● **Excerpt**
☆ ☆ ☆

While she was there, Rose interviewed a few volunteers without them realizing it. She was looking to see if they had the same passion for serving as she has witnessed in me over the years. She was happy to report only one person had a theological education, but all those she communicated with had passion and appeared competent in their role. That assessment fit nicely with the scorecard shift McNeal is talking about where the shift will require staff to be engaged in coaching people for their personal development while partnering with God in communicating His work here on earth.

            Our church staff got high marks for focusing on home, life, work, school and community “life centered growth” moments. In addition, our church has re-allocated funds to help community leaders realize a personal development culture.

            The church is currently exercising the necessary changes needed in Micro skill development, resource management and paradigm shift issues to continue to lead the way from being “church based” to “Kingdom-based.”  There is a cross-domain collaboration going on in the community of believers and non-believers and with this church that allows intentional development of people and community.

☆ ☆ ☆

● **Tasks**
a. Repeat word for word the part of the passage on the church's shift toward Kingdom-based ministry, from "While she was" up to and including "here on earth.".
b. Carry on the passage about the church's shift toward Kingdom-based ministry, starting right after its final sentence.

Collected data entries

☆ ☆ ☆

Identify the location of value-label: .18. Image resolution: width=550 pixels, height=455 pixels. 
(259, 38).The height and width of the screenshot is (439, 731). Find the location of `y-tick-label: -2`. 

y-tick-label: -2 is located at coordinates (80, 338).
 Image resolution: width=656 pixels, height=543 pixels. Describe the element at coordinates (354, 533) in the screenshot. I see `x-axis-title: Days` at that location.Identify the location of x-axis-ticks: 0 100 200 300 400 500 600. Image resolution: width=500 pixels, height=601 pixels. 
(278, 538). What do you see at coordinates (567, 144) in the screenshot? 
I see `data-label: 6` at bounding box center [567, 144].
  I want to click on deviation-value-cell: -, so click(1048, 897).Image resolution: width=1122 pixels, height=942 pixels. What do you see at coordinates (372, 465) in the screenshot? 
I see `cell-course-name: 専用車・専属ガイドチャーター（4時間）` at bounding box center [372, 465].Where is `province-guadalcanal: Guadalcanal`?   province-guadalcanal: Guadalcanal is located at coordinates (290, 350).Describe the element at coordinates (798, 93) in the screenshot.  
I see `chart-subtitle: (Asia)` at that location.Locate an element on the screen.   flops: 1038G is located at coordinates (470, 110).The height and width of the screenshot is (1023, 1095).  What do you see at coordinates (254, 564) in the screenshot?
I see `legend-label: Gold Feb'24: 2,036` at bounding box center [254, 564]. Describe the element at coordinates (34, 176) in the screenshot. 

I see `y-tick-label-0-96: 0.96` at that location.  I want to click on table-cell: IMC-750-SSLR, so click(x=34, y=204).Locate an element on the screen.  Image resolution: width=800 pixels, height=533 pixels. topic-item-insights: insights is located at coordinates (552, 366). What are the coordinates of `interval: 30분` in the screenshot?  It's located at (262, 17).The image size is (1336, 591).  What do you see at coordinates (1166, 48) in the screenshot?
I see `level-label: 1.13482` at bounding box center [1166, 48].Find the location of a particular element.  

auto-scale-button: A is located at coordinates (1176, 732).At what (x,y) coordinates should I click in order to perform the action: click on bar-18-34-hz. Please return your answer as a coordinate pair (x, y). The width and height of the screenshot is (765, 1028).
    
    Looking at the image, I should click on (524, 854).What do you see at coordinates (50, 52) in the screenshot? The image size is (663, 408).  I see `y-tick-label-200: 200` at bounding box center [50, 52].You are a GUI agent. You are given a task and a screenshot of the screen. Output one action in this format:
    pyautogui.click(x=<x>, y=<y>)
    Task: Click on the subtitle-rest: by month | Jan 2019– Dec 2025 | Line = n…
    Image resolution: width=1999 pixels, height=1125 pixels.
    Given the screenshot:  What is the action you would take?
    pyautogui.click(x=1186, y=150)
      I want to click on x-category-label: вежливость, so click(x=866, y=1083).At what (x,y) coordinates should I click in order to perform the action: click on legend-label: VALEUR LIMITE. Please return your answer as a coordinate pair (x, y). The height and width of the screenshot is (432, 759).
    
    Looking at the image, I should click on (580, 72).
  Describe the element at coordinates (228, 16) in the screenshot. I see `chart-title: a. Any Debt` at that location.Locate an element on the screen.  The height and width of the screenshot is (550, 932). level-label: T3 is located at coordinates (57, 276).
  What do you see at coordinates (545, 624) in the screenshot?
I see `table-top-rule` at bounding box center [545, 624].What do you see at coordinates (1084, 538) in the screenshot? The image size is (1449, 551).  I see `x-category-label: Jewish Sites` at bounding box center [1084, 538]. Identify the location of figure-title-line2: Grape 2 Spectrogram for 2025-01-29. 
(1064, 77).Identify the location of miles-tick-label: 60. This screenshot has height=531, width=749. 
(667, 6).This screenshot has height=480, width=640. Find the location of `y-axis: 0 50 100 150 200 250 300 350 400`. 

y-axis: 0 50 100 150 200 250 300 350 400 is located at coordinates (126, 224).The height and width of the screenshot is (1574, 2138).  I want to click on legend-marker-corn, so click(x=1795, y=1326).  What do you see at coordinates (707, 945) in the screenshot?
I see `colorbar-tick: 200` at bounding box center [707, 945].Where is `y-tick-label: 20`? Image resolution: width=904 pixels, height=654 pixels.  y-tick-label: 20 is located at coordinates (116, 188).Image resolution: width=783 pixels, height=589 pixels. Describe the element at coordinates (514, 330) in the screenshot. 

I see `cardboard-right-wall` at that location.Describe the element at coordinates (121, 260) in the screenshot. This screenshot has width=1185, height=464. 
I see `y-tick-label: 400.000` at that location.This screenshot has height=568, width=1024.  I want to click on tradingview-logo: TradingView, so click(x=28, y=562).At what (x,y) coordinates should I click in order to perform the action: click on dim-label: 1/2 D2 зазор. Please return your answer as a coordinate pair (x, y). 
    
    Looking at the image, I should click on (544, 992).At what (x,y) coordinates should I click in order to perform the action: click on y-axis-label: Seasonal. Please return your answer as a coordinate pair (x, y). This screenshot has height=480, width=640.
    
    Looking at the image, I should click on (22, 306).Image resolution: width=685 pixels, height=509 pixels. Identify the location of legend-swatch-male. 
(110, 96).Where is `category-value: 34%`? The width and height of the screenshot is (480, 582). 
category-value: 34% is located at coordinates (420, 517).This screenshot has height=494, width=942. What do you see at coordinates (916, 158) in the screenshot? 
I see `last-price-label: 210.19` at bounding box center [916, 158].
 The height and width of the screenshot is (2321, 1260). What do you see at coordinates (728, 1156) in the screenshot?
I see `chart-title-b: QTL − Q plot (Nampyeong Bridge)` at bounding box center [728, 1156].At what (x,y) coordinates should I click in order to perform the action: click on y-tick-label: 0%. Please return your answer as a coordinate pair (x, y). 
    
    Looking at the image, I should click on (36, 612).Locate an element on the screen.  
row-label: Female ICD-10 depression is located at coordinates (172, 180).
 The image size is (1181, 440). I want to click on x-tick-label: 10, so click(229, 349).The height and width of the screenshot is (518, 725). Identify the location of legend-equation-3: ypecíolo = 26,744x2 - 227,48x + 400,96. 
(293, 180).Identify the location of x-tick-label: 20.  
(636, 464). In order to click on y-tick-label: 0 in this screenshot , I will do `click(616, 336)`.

☆ ☆ ☆

● **Written responses**
a.
While she was there, Rose interviewed a few volunteers without them realizing it. She was looking to see if they had the same passion for serving as she has witnessed in me over the years. She was happy to report only one person had a theological education, but all those she communicated with had passion and appeared competent in their role. That assessment fit nicely with the scorecard shift McNeal is talking about where the shift will require staff to be engaged in coaching people for their personal development while partnering with God in communicating His work here on earth.

b.
            I believe all sectors of our community are overcoming pre-supposed fear and are fearlessly coming along side each other as in the case of myself, Rose and Christina. God is being glorified through a missional renaissance movement that focuses on developing the five biblical purposes in a person’s life and preparing our community for eternal responsibilities and rewards.

If you have been fearful of having that conversation with a friend, you may be suprised to find out that you have already had it without words. Go ahead, invite them again and see if your everyday living has changed their mind and God has changed their hearts through you!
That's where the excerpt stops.